## To be done:
Reproduce the listing below verbatim, starting at the line that contains "Given: Open #yfsfgr hashtag in first tweet" and ending at the close of the listing, including both ends. Omit the pictures from your answer.

## Extracted entries:
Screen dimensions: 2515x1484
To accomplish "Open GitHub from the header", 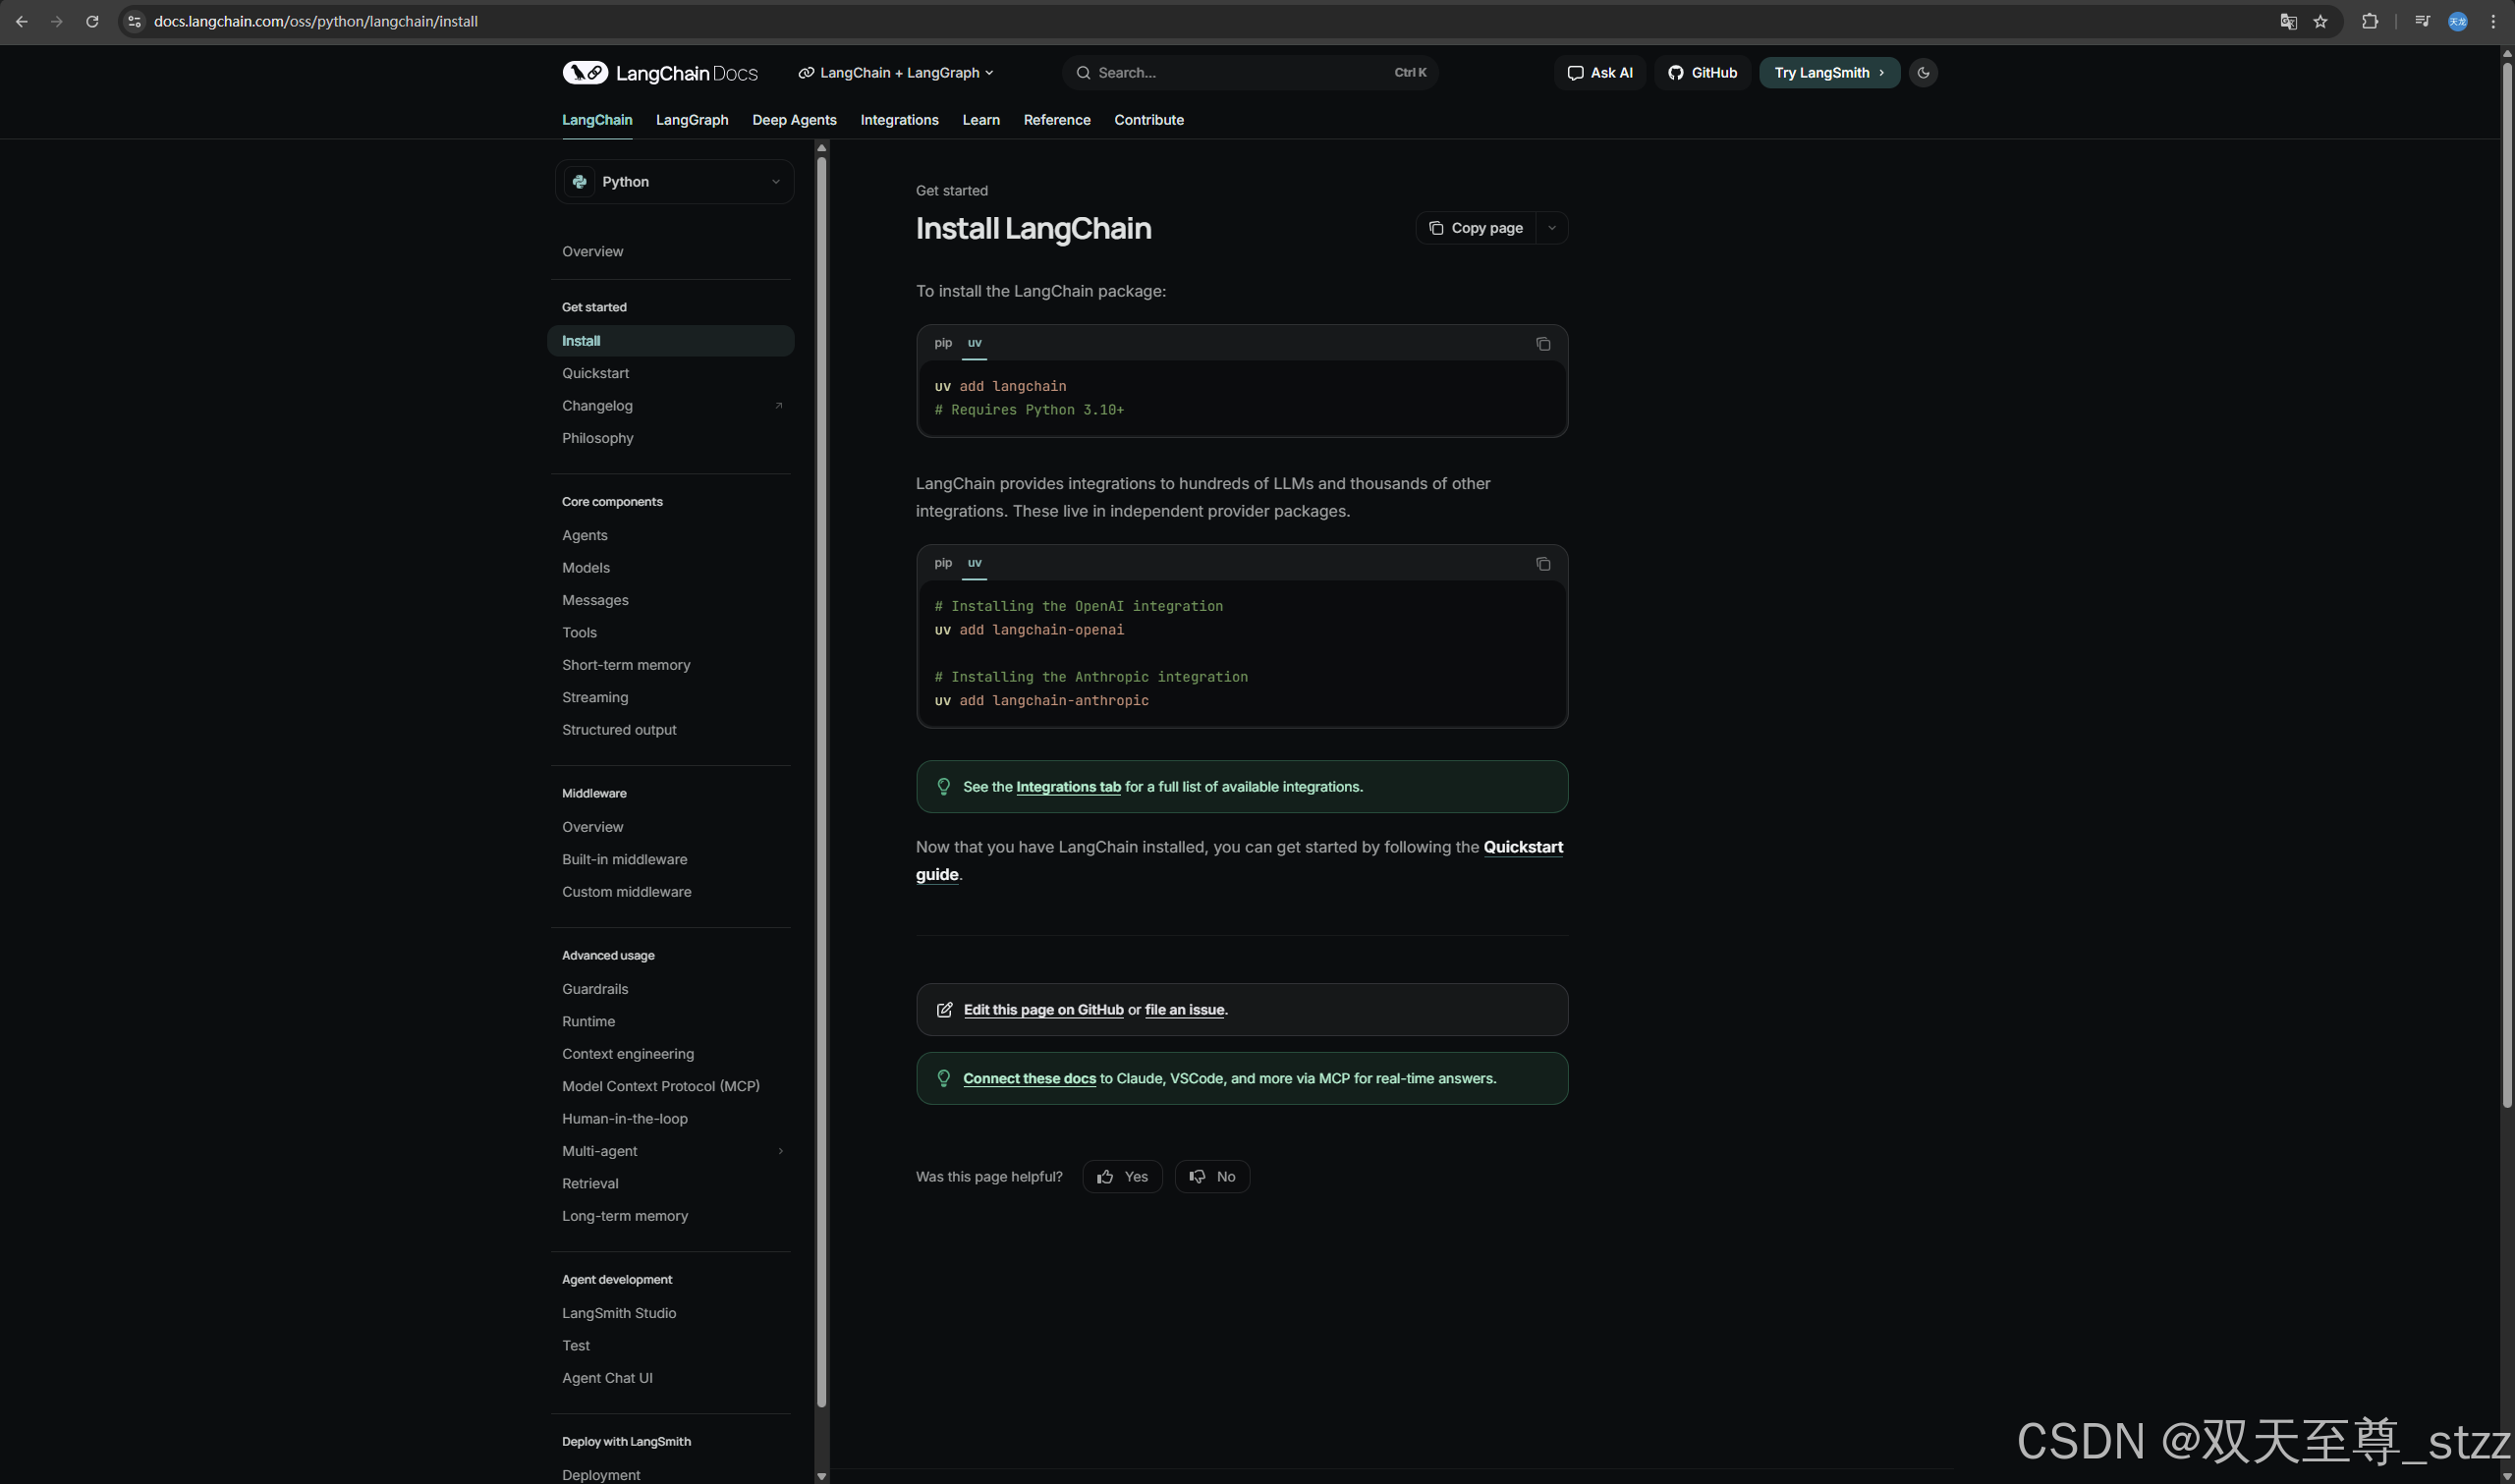I will click(x=1702, y=73).

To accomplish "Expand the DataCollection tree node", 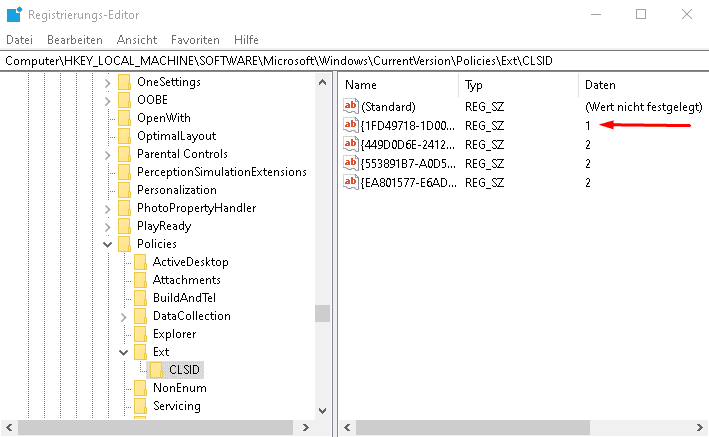I will tap(123, 316).
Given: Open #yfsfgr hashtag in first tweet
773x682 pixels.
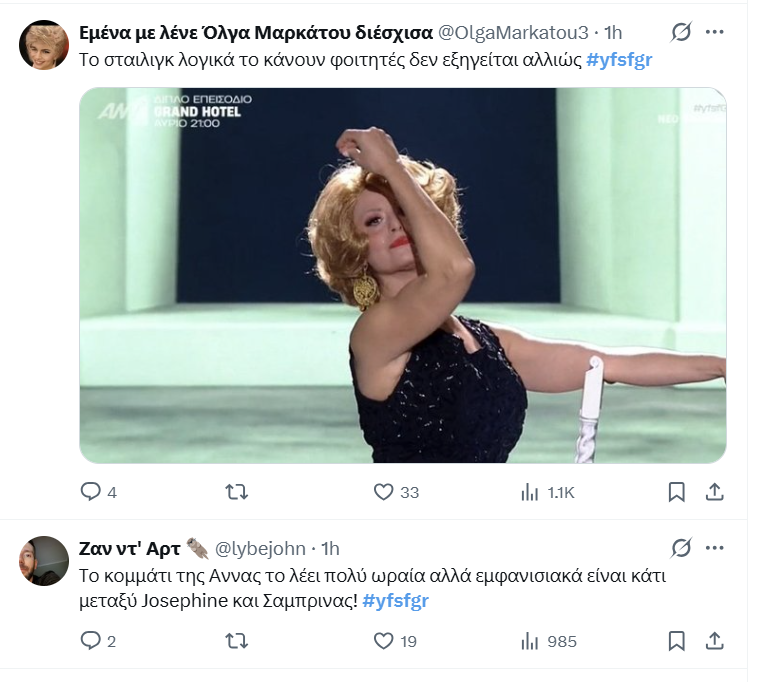Looking at the screenshot, I should 620,59.
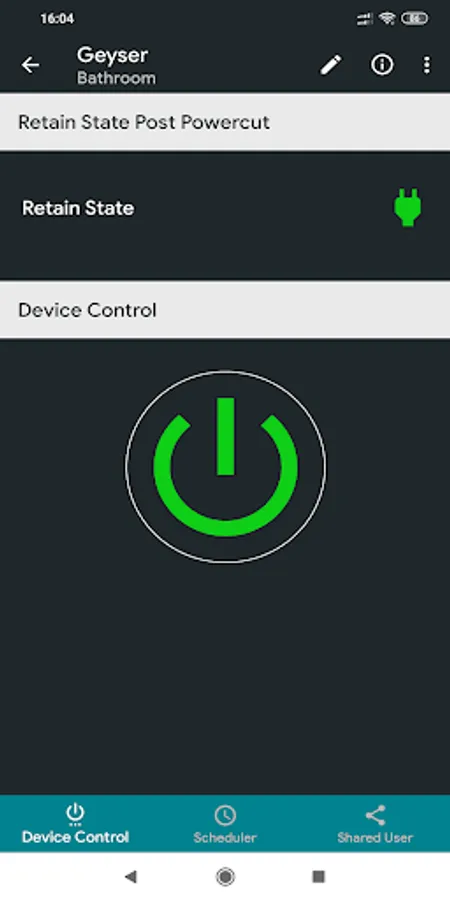Tap the Android back navigation triangle
Screen dimensions: 450x900
131,876
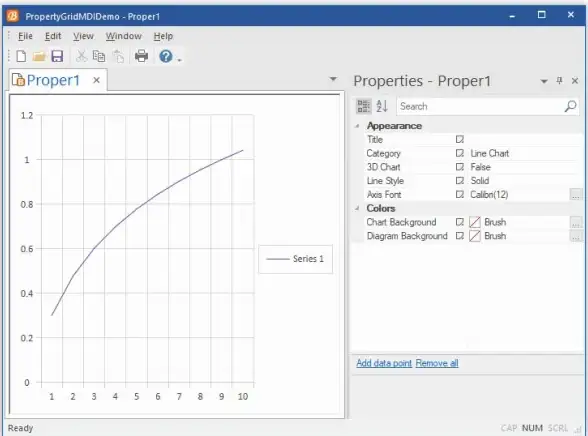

## Answer to this problem:
Given: Open #yfsfgr hashtag in first tweet
773x682 pixels.
Looking at the screenshot, I should 620,59.
Tap the Android back navigation triangle
Screen dimensions: 450x900
131,876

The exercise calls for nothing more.